Session Handoff — 2026-05-15
Session Goal
Land wire-stable Rust shapes for AntiEntropyProbe and the StateDigest family (issue #1834), without protocol mutation, without new ADR-0026 receipt classes, and without expanding into #1835 / #1838 scope.
Decisive Test
After this PR, a future implementer of #1838 (the Slice A receipt-index anti-entropy fixture) must be able to construct a probe and a digest, sign them, hand them across a peer boundary, and deserialize them deterministically — without guessing the shape of either record. The kernel must not have imported icn-gossip, icn-trust, or any domain crate to make that possible.
Final State (Verified)
main HEAD
d9035c792 fix(state): correct state-sync drift after #1841 review (#1842)
Branch
schema/network-anti-entropy-probe-digest— head matchesorigin/mainat session start; five files modified, not yet committed at the time this handoff was drafted (commit & PR are the immediate next move — see "Next Move").
Open PRs at session start
Only Dependabot #1790, #1791 — not blocking.
What Changed
1. New kernel-API records in icn-kernel-api/src/proofs.rs (+993 lines)

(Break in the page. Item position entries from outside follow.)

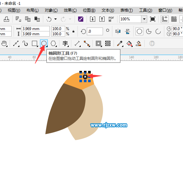Click the rotation angle input field
The height and width of the screenshot is (188, 183).
[95, 31]
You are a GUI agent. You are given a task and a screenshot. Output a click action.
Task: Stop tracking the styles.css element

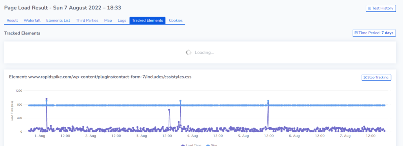(x=376, y=77)
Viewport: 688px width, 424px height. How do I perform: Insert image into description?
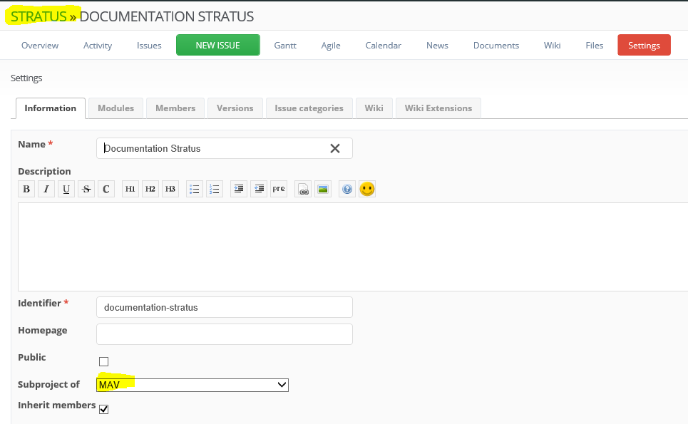point(323,189)
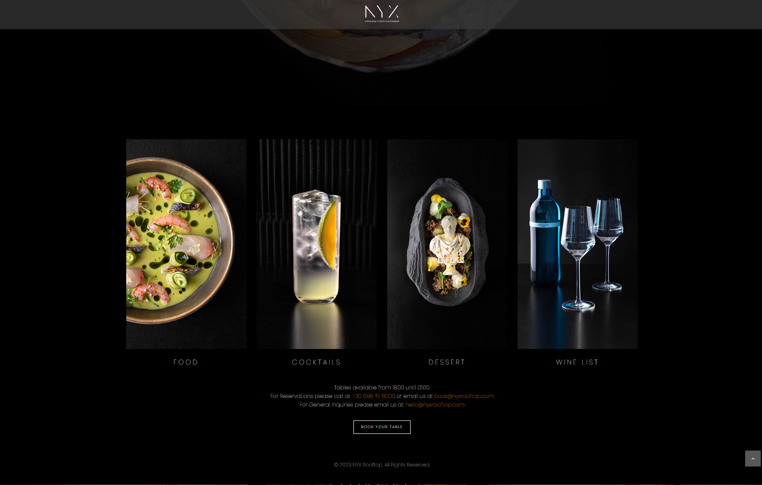Email hello@nyxrooftop.com link
The image size is (762, 485).
tap(435, 404)
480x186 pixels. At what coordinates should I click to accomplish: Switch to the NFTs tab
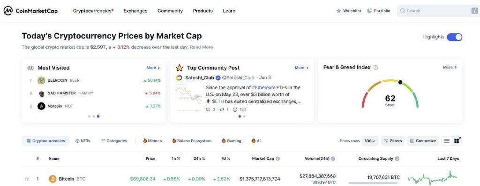pos(83,141)
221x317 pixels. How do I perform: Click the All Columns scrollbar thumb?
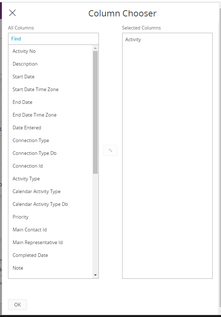pyautogui.click(x=95, y=111)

Introduced wire-stable Rust shapes for the design-level identifiers named in docs/spec/network-anti-entropy-proof-loops.md §"Proof artifacts (forward-direction names)":
AntiEntropyProbe— probe envelope withschema_version(u32, currentlyANTI_ENTROPY_PROBE_SCHEMA_VERSION = 1),state_class,target_scope,digest,prober_did,trigger_source,freshness_emitted_at,freshness_valid_until,requested_response,probe_nonce([u8; 32]),probe_hash(self-authenticating blake3 binding), andsignature(empty until signed by a higher layer).StateDigest— externally-tagged enum over four projections:Bloom(BloomProjection)—{bits, num_hashes, size, hint_count}— wire-equivalent toicn_gossip::types::BloomFilterDataon the first three fields.MerkleRoot(MerkleRootProjection)—{root: [u8; 32], leaf_count: u32}.VectorClock(VectorClockProjection)—Vec<(Did, u64)>sorted by DID at construction; matchesmergesemantics (max count on duplicate DID).ShortList(ShortDigestList)—Vec<Hash>sorted lexicographically and deduplicated at construction.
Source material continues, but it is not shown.